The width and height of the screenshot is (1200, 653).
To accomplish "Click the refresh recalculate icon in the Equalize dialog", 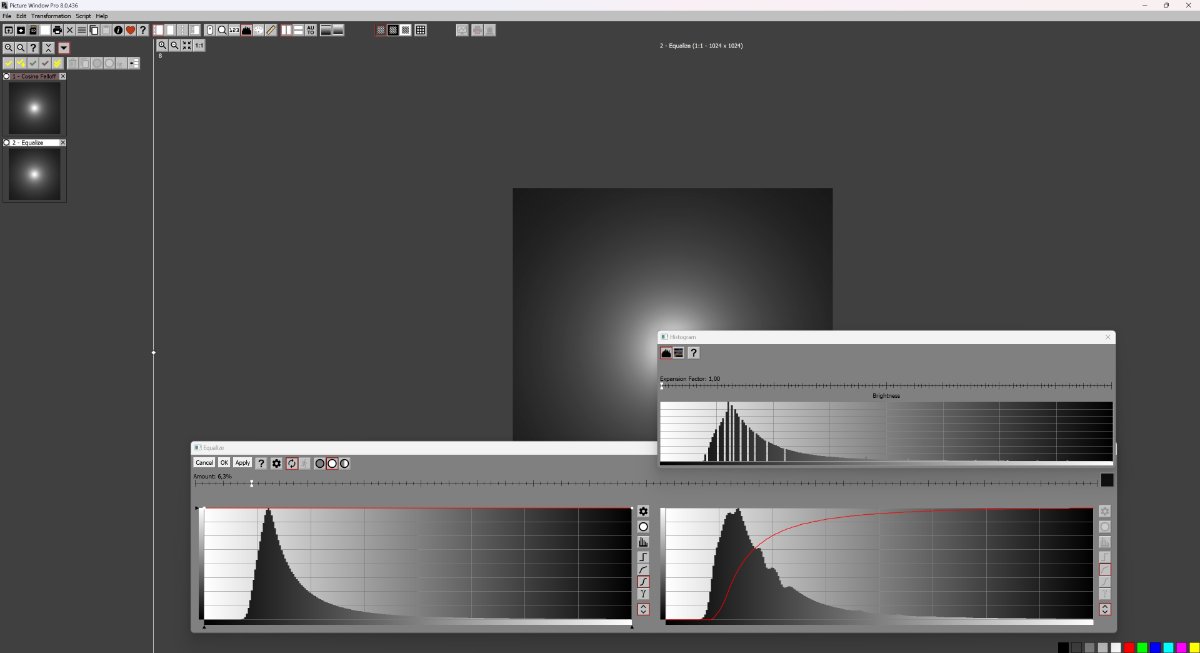I will point(292,463).
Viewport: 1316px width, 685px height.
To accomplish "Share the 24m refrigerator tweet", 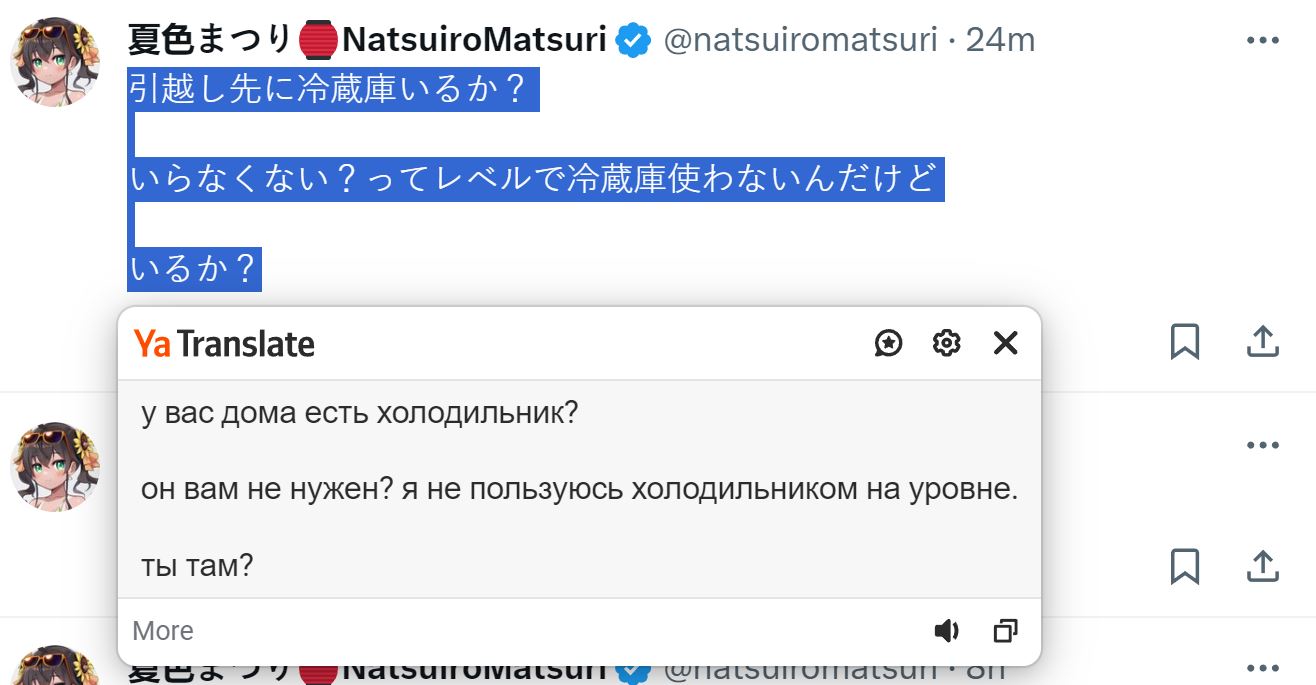I will point(1263,342).
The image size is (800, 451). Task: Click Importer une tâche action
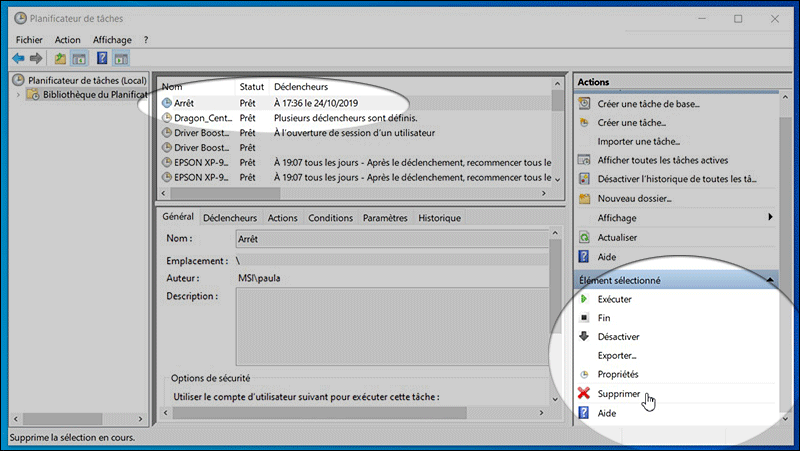(638, 142)
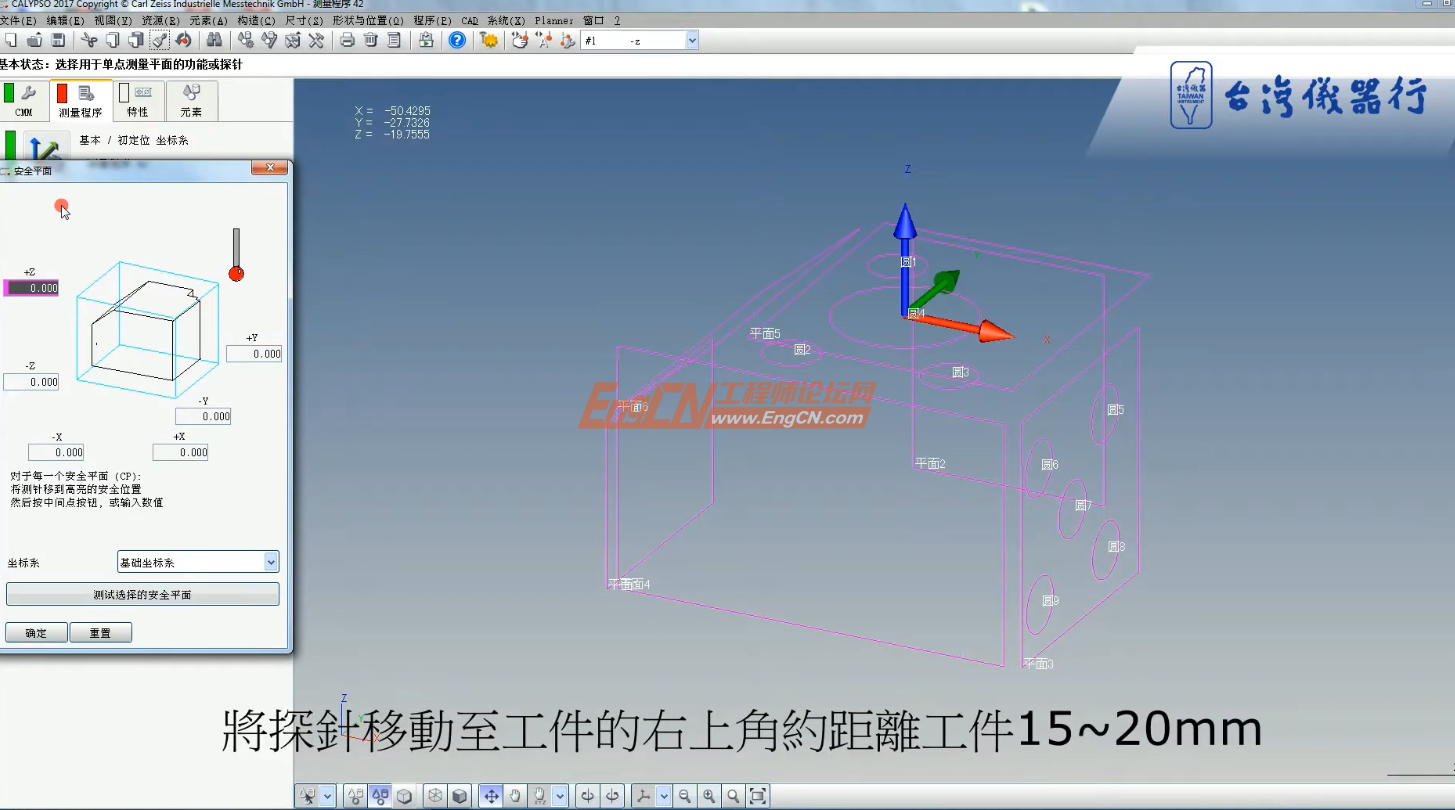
************
Activity. Indicate how many lines in the records above contain the word "height", giving only the number.

Problem solution. 2